How Do Horses Digest Cellulose? (A Simplified Explanation!)

How do horses digest cellulose? Answer: Through one of nature’s magical processes called Hindgut Fermentation.

Bacteria in a horse’s colon break down the cellulose to release fatty acids which can then be absorbed by the horse and harvested for nutrients. How did the horse (and other equids) end up being able to do this? It’s a long story that spans 60 million years.

And here’s the shorter version…

What is Cellulose?

Cellulose is a complex carbohydrate and is the main component of plant cell walls. It gives plants their structure. Cellulose is insoluble and indigestible in humans. It is the fiber that passes through our digestive system and gives bulk or roughage to our stools and keeps us regular.

Since horses are herbivores, their diet consists mostly of plants. This means that a large part of their diet is cellulose. And the horse has a way to extract nutrients from cellulose, which is what we will discuss in this article.

Evolution & Cellulose: Changing Environment, Changing Diet

Before we can understand how horses digest cellulose, we need to discuss why they need to digest cellulose. For that, we need to understand how, over the last 60 million years, horses evolved to adapt to their environment and survive.

The oldest known ancestor of the horse was the Eohippus which lived in forests and ate fruit, leaves, and nuts. But as climate change over millions of years replaced the forests with grasslands, the Eohippus too evolved through multiple iterations to form the modern horse – the Equus Caballus, who was now well-suited to live on grass and extract most of its nutritional needs from grass.

And this required extracting all it could from cellulose as well.

Grass, Hay & Nutritional Needs

Horses eat grass and hay. Often, in the summer horses will eat grass while grazing. In the winter, they will eat hay. Why do they eat grass and hay? Because they are made for it.

Evolution has given them the jaws, teeth and digestive system needed to eat grass, hay and vegetation, and extract as much nutrition from it as anyone possibly can.

Like humans, horses need a balanced diet too. And as with us, a balanced diet for them consists of proteins, carbs, fat, water and minerals.

How do horses digest cellulose
(Image Source)

Cellulose plays a role in this balanced diet. It provides the horse with fiber, which is essential for good digestive health. Fiber moving through the intestines helps to keep them clean and healthy and also keeps the horse feeling full. But what is most interesting is that horses use a process called hindgut fermentation to break down cellulose and extract nutrients from it.

So, hindgut fermentation fermentation is the secret that makes it possible for a horse to digest cellulose and extract protein from grass.

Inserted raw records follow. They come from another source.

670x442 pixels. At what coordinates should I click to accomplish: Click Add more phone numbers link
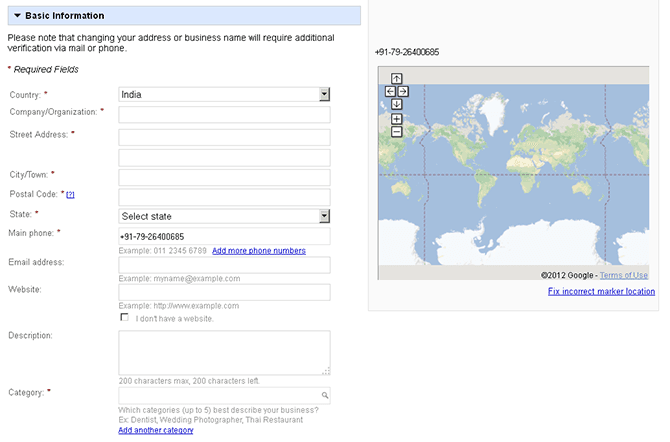258,250
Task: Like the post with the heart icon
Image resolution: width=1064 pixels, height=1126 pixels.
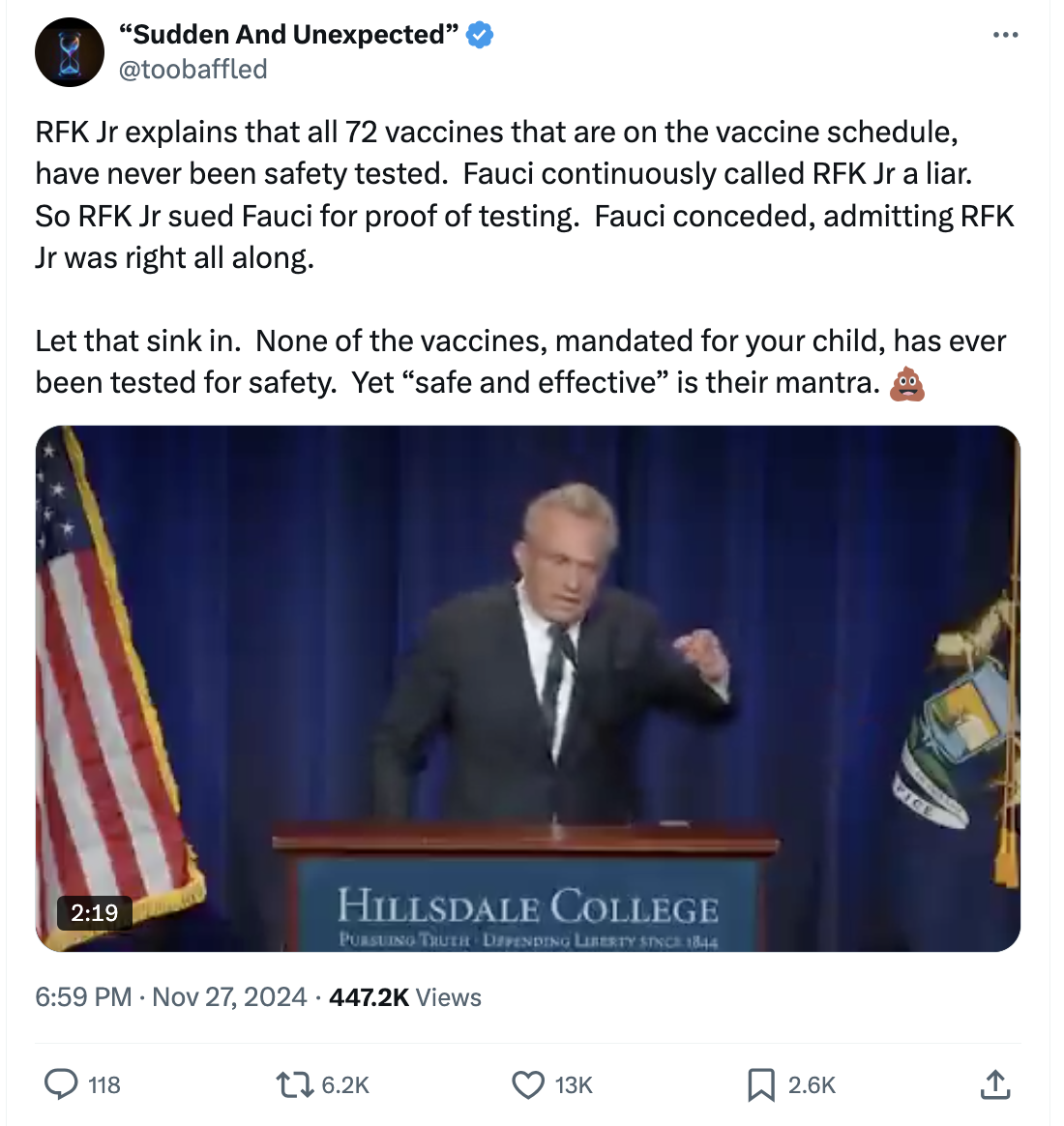Action: [528, 1084]
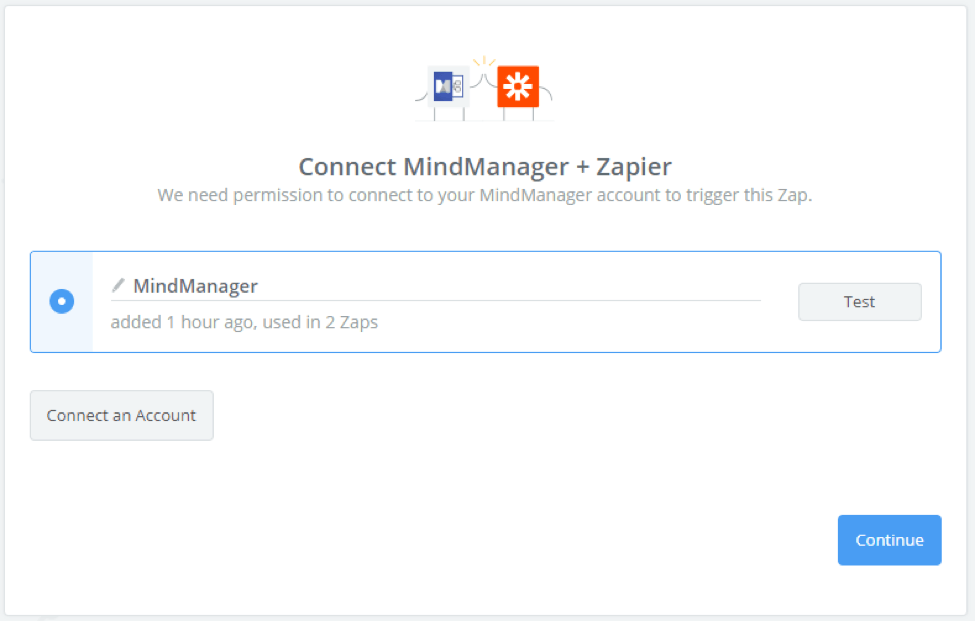Click the 'added 1 hour ago' account info
This screenshot has height=621, width=975.
pyautogui.click(x=182, y=322)
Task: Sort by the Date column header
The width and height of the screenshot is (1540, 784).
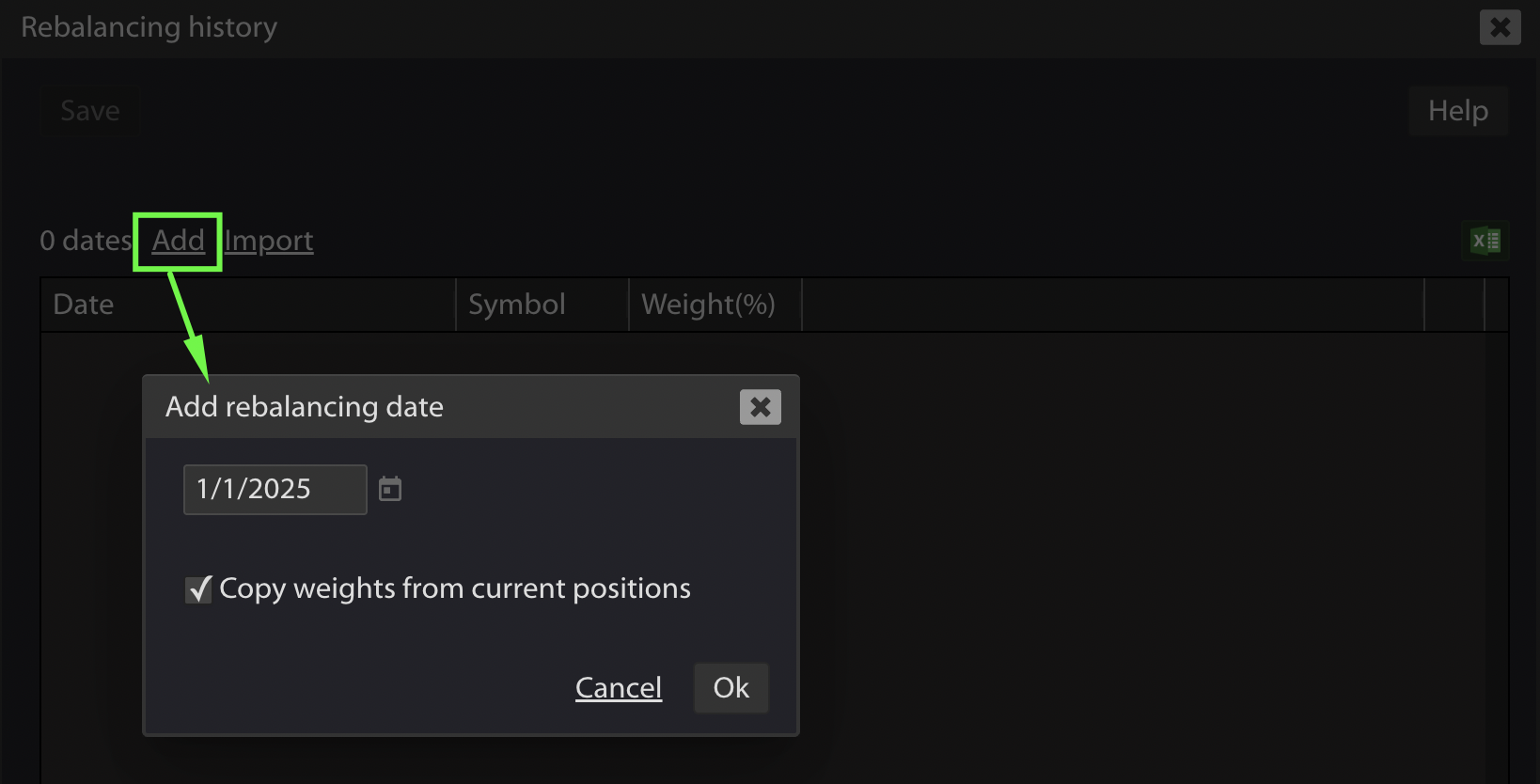Action: click(248, 305)
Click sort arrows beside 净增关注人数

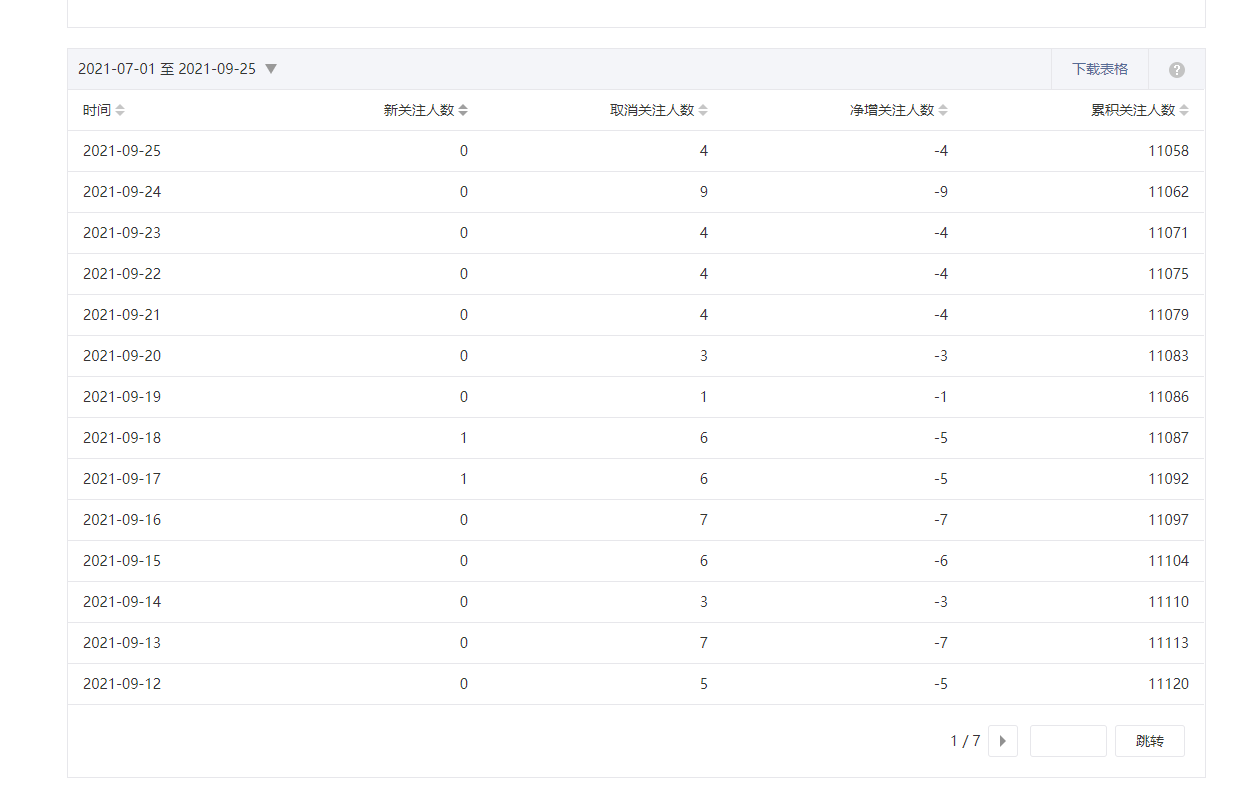coord(943,110)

How Does a Horse Digest Cellulose?

As we saw earlier in the article, cellulose is a carbohydrate and a fibrous substance that gives structure to a plant. It is a primary component of plant walls but is not digestible by most mammals including humans.

The enzymes in our digestive tracts are responsible for breaking down the carbohydrates we eat into glucose which is then absorbed by the body and used for energy. But cellulose is different. Our digestive enzymes cannot break down cellulose.

This is where the horse and other members of the equid family (rhinoceroses, tapirs, etc) are different. Equids utilize a process called hindgut fermentation to break down the cellulose.

In mammals, the digestive tract includes the stomach followed by the small intestine, the cecum, the large colon, and then the small colon. Enzymatic digestion occurs in the small intestine where the enzymes break down our food to extract nutrients. But, cellulose passes through untouched by enzymatic digestion and reaches the cecum and then the colon.

And it is in the horse’s colon that nature’s magic occurs.

The horse’ colon (and even its cecum) carries bacteria that are able to break down the cellulose into fatty acids. The horse absorbs these fatty acids and doing so, extracts additional nutrients from cellulose.

To make this easier, evolution has given horses, colons that are larger than those of mammals that are unable to break down cellulose.

So that is how a horse is able to digest cellulose. And this is just one of many amazing adaptation facts about horses.

If you want to geek out on this topic, I’ve included some excellent references below.

The Bottom Line

So how do horses digest cellulose? Horses digest cellulose through a process called hindgut fermentation, where bacteria in the colon break down the cellulose and allow the horse to extract nutrients from it.